Professor MacDiarmid said at the prizegiving that he was proud to be a New Zealander and always regarded the country as home.
The harder he had worked, the "kinder life seemed to be," he said.
The Nobel peace prize went to South Korean President Kim Dae-jung, aged 75, for his work for democracy and human rights across Asia, especially for his efforts to promote closer ties with North Korea.
In his acceptance speech at a ceremony in Oslo, Mr Kim praised Stalinist North Korea for easing Cold War tensions.
"I humbly pledge before you that ... I shall give the rest of my life to human rights and peace in my country and in the world, and to the reconciliation and cooperation of my people," he told an audience that included Norway's King Harald.
The prizes, created in the will of Swedish industrialist Alfred Nobel - the inventor of dynamite - are each worth 9 million Swedish crowns ($2.2 million) this year.
The sciences, economics and literature prizes were awarded at the Stockholm ceremony, attended by 1800 people.
This year's choice of literature laureate, Chinese-born writer Gao Xingjian, angered the authorities in Beijing, who said the award had political motives. The Chinese Embassy in Stockholm declined to attend the ceremonies.

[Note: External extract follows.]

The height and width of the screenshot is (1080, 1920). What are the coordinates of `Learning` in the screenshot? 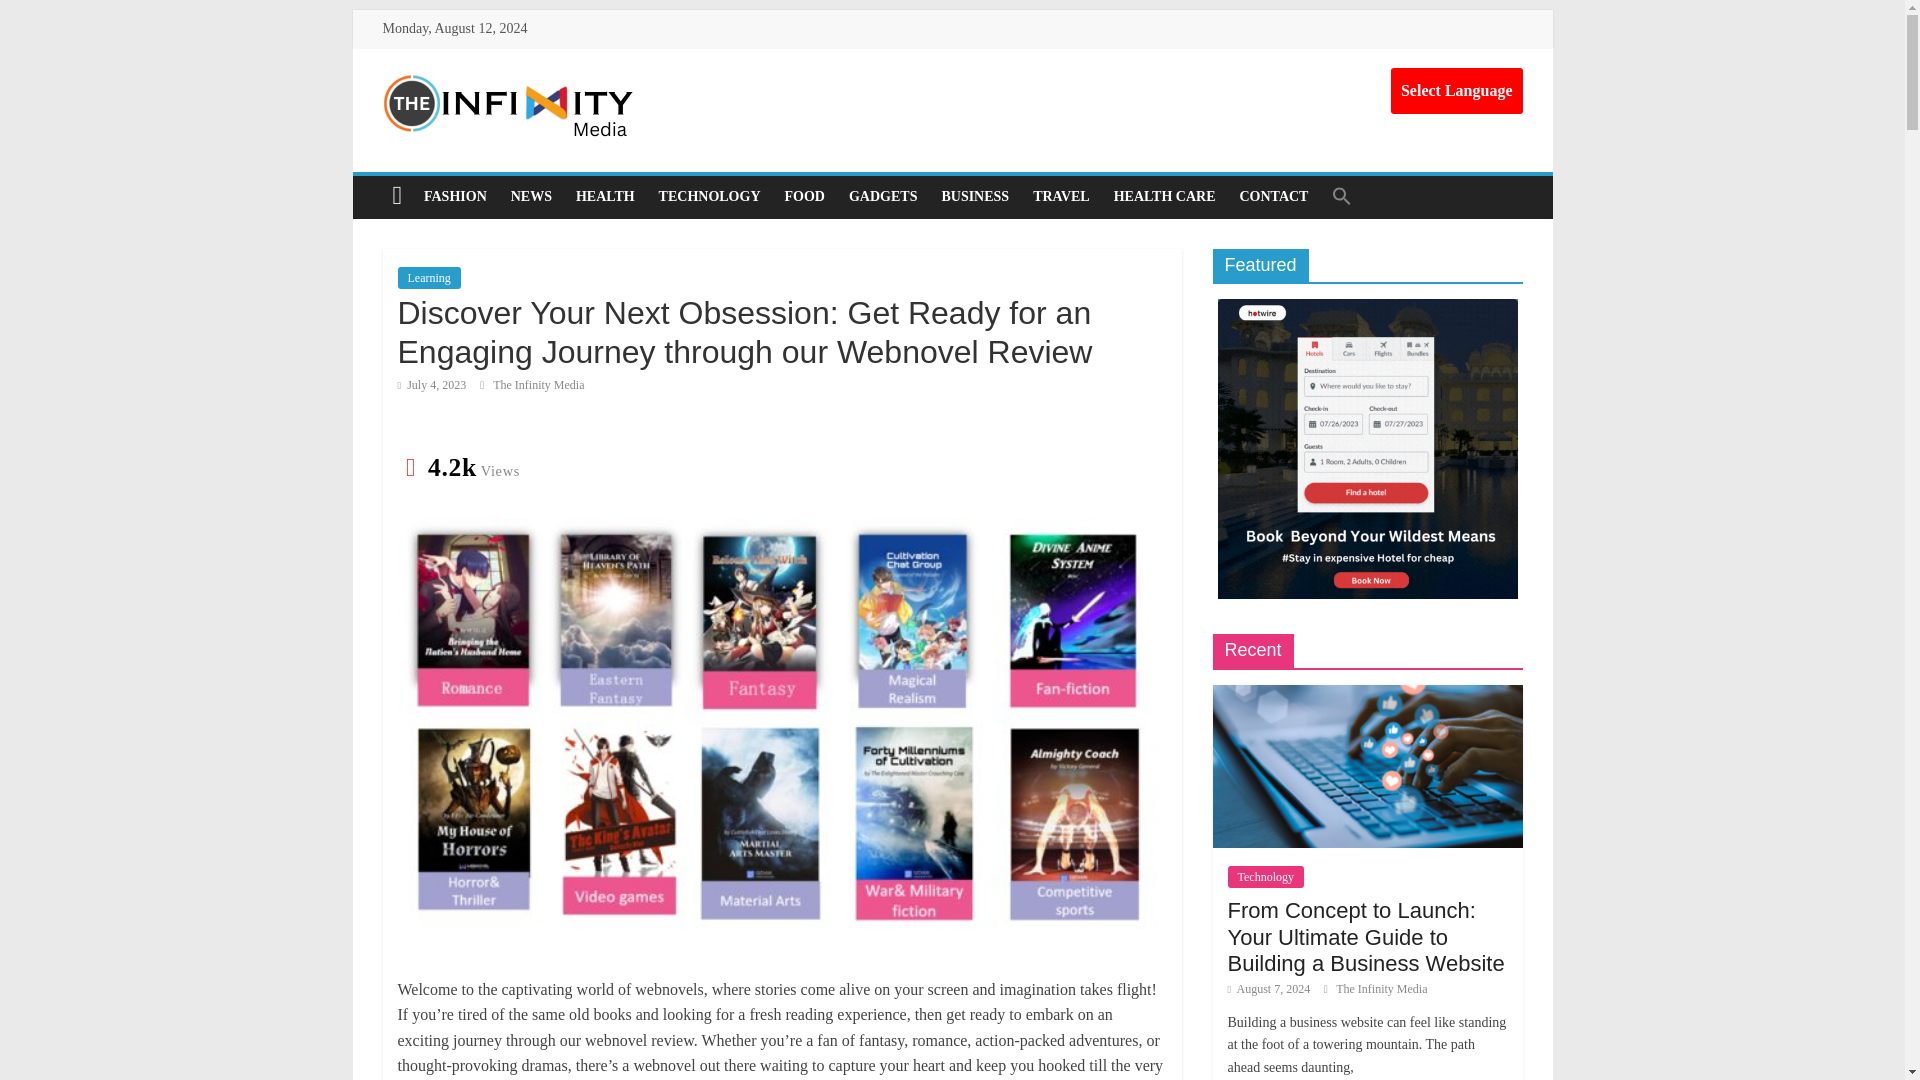 It's located at (428, 278).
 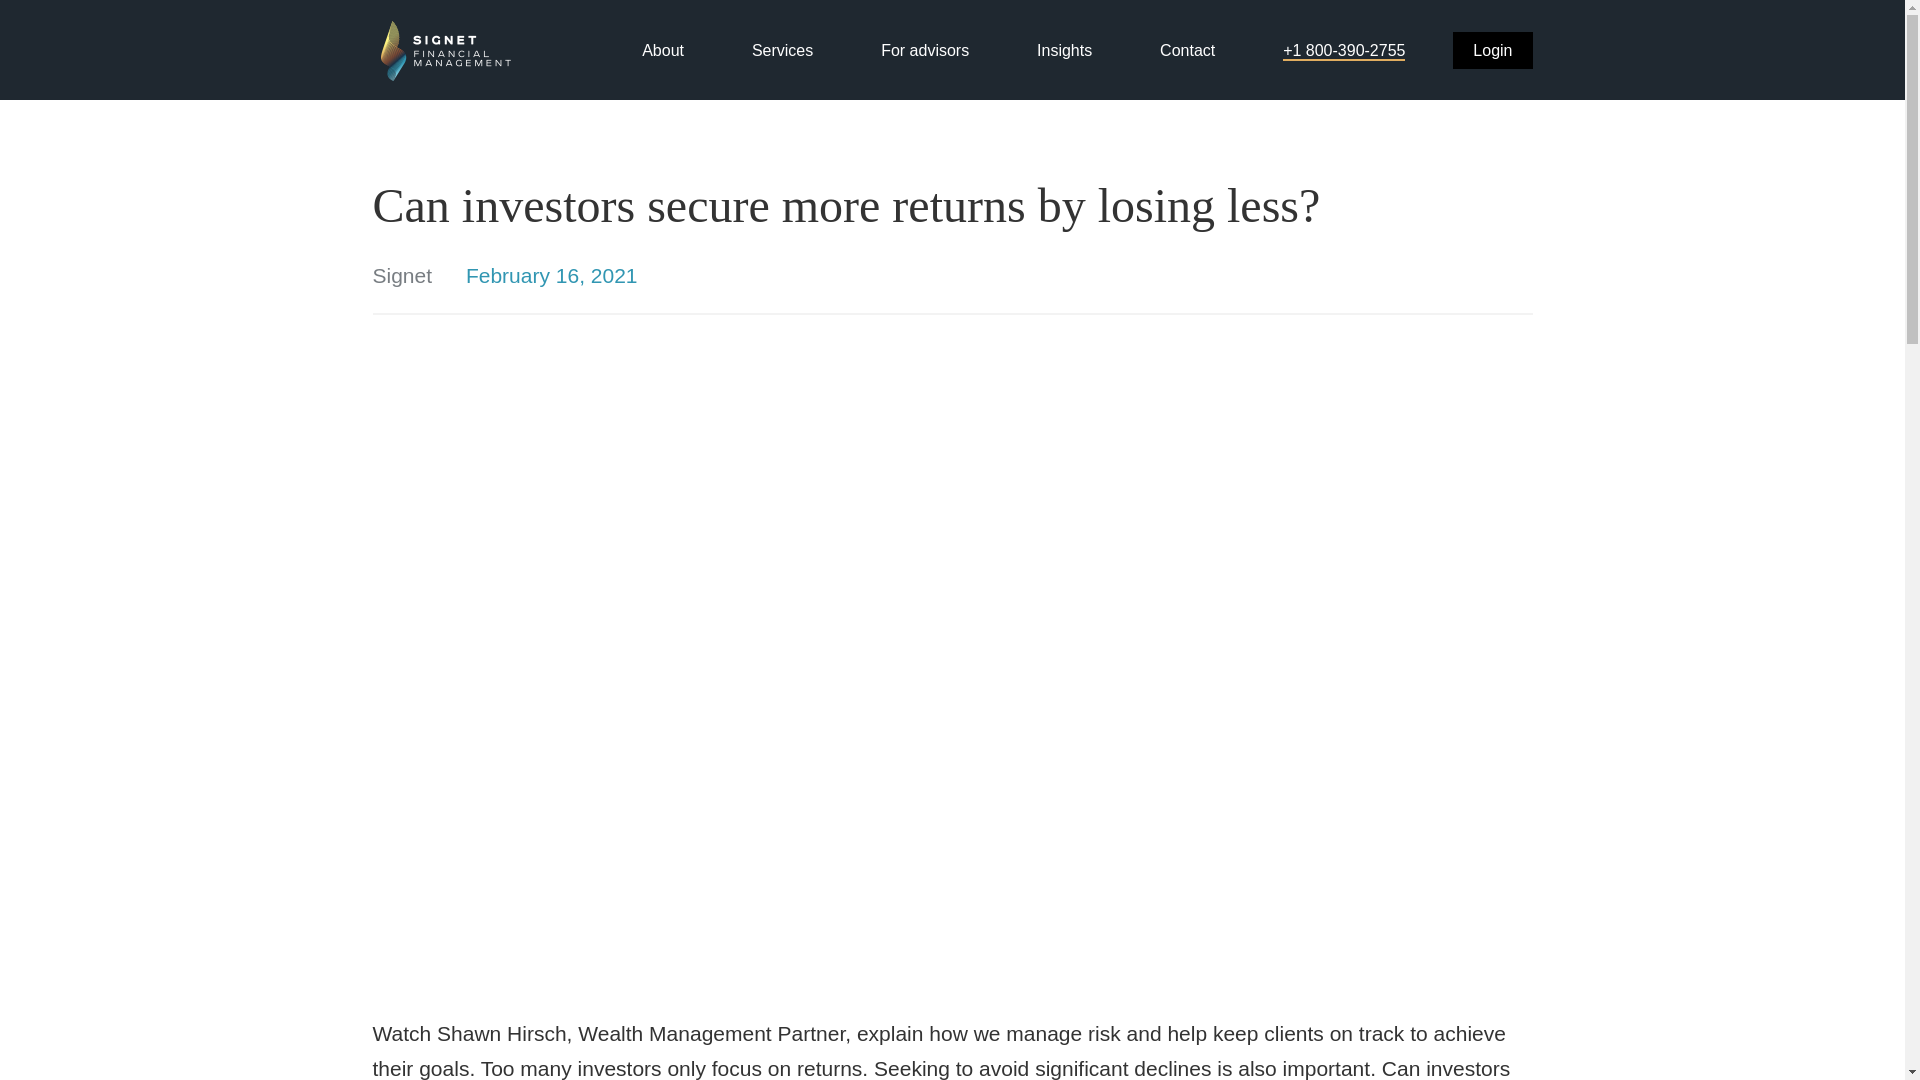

Gao, the first Chinese-born writer to win the accolade, left China after the Army massacred pro-democracy demonstrators in Tiananmen Square in 1989.
His works have been banned in his homeland since 1986.
The medicine prize was awarded to Swede Arvid Carlsson, Austrian-born Eric Kandel, now a US citizen, and American Paul Greengard.
James Heckman and Daniel McFadden, both of the United States, are this year's economics laureates.
The work of the three physics laureates, Americans Jack Kilby and Herbert Kroemer and Russian Zhores Alferov, contributed to cellphone and computer technology.